● Stated exercise:
Repeat the lines of the listing below verbatim, starting at the line with "1300x924 pixels. At" and ending at the line with "will click(108, 229).", with both of those lines included.

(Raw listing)
▬▬▬

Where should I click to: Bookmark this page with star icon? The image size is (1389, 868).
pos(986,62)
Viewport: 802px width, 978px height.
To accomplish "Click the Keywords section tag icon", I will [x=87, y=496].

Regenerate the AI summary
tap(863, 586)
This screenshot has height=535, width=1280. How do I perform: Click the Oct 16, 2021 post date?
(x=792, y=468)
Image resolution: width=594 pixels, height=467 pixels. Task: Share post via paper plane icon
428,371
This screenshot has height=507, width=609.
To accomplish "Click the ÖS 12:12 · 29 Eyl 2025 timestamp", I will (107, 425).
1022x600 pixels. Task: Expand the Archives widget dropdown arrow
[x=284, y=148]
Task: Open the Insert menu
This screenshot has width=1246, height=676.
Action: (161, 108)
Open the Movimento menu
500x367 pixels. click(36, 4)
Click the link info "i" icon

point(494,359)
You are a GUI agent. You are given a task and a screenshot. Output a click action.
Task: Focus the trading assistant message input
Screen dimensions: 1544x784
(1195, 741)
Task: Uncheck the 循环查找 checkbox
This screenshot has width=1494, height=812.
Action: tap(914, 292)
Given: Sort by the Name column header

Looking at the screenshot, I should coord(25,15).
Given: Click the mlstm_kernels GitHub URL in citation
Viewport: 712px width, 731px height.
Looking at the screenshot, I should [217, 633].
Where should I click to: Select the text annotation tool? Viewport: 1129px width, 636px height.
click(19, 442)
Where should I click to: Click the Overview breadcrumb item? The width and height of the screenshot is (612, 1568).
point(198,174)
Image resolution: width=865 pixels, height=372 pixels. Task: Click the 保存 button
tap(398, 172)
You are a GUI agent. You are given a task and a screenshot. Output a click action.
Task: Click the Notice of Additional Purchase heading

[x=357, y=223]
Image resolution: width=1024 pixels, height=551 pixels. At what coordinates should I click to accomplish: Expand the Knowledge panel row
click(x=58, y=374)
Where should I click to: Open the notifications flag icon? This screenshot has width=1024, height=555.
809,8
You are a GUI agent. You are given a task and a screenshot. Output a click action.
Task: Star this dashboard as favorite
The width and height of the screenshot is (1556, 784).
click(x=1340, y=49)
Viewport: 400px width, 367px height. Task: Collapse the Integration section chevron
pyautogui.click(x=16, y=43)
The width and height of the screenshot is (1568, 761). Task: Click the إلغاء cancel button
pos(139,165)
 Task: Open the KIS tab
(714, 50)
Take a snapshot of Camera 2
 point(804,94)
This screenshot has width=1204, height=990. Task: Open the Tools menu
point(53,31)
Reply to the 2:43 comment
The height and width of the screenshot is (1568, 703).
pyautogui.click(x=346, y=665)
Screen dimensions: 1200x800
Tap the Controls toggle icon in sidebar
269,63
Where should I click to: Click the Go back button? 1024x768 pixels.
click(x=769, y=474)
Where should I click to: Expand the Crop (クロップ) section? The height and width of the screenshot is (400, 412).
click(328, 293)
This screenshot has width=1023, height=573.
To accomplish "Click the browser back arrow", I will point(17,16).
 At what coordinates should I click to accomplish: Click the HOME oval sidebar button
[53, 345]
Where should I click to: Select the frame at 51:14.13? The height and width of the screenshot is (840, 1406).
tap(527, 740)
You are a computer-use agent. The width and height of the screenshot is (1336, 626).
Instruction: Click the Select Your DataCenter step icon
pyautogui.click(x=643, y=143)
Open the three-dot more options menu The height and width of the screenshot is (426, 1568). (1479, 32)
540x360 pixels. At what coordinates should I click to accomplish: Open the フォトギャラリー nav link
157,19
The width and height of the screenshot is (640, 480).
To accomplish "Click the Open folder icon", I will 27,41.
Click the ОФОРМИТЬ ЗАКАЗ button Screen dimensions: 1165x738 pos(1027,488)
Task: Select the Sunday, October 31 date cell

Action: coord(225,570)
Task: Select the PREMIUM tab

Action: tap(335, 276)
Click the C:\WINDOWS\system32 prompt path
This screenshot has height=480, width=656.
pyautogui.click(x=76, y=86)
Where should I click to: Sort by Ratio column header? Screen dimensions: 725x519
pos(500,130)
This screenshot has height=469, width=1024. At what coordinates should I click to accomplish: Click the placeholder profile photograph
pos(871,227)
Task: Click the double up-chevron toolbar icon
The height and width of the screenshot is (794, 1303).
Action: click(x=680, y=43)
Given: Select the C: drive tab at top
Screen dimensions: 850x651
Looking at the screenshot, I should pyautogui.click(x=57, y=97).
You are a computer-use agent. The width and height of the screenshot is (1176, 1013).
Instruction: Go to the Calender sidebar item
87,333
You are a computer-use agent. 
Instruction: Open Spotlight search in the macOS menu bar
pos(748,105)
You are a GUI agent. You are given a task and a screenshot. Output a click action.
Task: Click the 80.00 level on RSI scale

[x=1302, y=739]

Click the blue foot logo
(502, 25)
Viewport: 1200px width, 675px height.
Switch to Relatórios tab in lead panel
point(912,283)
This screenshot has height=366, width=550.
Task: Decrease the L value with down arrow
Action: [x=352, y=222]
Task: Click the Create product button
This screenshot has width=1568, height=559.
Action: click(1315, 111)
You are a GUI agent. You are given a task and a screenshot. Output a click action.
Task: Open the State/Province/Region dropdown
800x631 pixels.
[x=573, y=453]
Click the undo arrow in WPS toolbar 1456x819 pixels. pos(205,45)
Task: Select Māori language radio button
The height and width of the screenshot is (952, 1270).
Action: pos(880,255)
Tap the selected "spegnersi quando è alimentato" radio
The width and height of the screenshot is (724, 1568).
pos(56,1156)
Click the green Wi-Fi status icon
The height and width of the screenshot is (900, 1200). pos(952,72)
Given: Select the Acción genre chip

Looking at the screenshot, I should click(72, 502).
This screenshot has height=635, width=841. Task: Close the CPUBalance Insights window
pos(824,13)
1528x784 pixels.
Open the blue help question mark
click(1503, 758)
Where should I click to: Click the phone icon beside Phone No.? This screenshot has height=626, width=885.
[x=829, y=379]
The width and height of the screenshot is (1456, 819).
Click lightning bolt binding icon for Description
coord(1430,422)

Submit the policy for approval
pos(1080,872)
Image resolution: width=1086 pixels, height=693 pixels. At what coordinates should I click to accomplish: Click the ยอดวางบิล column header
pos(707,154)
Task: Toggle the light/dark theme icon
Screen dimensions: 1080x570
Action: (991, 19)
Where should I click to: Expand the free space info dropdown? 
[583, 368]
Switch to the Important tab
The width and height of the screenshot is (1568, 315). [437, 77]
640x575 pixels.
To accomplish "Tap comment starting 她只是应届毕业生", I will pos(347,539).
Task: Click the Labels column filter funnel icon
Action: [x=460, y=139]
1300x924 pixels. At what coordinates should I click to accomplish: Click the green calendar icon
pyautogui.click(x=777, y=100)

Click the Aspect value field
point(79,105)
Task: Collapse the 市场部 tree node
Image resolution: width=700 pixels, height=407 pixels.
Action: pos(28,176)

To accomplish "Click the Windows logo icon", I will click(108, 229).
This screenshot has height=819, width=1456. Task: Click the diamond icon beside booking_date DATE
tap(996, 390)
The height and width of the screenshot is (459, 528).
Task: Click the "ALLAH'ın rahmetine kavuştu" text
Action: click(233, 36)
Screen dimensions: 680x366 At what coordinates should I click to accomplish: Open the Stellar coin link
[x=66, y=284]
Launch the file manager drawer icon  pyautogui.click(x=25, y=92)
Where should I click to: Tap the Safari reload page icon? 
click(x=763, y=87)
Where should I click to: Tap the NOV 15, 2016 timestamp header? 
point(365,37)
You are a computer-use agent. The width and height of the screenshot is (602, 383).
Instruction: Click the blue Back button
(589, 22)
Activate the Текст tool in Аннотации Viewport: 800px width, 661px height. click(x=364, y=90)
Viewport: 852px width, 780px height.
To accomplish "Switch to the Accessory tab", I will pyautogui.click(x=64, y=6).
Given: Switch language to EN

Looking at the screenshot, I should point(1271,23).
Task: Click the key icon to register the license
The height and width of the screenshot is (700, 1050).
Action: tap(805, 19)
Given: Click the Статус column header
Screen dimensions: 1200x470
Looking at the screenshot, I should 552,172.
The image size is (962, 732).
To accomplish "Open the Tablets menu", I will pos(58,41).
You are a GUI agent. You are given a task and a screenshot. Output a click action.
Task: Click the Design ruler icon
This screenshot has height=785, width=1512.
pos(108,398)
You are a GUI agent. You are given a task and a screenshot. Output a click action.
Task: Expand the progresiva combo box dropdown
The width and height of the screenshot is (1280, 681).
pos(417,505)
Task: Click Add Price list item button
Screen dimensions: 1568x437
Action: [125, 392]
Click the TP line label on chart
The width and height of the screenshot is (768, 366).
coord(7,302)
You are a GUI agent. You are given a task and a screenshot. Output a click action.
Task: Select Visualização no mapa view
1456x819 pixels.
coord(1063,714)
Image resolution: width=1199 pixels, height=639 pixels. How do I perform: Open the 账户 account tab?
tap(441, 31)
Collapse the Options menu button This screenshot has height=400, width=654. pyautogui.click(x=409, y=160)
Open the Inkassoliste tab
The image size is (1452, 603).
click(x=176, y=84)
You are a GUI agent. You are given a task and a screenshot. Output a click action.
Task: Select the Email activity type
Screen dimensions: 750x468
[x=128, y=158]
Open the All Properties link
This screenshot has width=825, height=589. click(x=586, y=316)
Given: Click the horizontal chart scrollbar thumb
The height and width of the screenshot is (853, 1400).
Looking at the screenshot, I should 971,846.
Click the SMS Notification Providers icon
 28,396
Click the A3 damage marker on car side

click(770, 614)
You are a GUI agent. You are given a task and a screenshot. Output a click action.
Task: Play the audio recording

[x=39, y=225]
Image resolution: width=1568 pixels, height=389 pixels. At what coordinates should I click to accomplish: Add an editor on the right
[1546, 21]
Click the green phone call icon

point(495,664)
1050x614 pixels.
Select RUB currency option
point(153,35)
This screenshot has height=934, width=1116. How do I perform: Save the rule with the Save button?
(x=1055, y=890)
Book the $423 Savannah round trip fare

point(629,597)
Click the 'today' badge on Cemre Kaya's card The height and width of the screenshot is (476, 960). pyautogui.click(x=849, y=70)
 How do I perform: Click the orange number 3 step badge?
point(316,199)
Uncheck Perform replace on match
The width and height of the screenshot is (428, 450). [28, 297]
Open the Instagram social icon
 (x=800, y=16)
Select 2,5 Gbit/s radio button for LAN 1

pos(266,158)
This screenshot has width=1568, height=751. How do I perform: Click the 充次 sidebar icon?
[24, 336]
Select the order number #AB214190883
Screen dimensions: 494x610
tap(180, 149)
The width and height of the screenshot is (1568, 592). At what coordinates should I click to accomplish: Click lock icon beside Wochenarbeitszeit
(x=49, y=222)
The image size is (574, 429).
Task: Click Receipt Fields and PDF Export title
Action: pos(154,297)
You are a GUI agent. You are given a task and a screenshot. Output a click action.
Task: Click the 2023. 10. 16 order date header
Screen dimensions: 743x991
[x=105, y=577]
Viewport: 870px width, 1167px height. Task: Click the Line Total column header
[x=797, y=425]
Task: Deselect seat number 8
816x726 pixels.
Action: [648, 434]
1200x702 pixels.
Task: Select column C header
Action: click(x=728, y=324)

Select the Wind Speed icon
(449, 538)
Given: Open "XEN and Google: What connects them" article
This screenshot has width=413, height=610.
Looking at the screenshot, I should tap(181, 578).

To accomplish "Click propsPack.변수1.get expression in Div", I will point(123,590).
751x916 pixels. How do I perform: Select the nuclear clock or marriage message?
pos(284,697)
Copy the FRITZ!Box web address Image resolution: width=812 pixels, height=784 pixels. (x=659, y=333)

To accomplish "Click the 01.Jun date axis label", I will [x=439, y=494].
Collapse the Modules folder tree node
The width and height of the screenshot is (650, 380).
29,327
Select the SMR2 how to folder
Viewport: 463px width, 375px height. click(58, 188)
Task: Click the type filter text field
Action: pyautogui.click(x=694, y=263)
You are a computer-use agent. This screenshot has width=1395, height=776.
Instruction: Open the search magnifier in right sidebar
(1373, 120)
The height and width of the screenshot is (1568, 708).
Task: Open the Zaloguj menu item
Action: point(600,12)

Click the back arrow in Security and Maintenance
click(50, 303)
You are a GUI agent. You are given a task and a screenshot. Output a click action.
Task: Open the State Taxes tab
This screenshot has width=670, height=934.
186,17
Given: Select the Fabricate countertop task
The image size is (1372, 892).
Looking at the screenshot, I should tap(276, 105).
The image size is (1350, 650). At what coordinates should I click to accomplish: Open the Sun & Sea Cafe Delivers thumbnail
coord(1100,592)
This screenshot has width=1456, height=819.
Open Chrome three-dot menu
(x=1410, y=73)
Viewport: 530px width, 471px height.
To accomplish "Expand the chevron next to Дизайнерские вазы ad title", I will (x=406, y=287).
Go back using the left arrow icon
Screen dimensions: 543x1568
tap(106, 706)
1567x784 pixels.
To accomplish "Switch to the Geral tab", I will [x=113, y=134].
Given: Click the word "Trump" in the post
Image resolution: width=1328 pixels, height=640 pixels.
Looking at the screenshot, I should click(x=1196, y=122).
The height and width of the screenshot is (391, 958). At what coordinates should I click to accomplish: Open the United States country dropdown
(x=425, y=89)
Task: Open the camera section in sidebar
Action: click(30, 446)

▬▬▬

● Finished task:
1300x924 pixels. At what coordinates should I click to accomplish: Click the green calendar icon
pyautogui.click(x=777, y=100)

Click the Aspect value field
point(79,105)
Task: Collapse the 市场部 tree node
Image resolution: width=700 pixels, height=407 pixels.
Action: pos(28,176)

To accomplish "Click the Windows logo icon", I will click(108, 229).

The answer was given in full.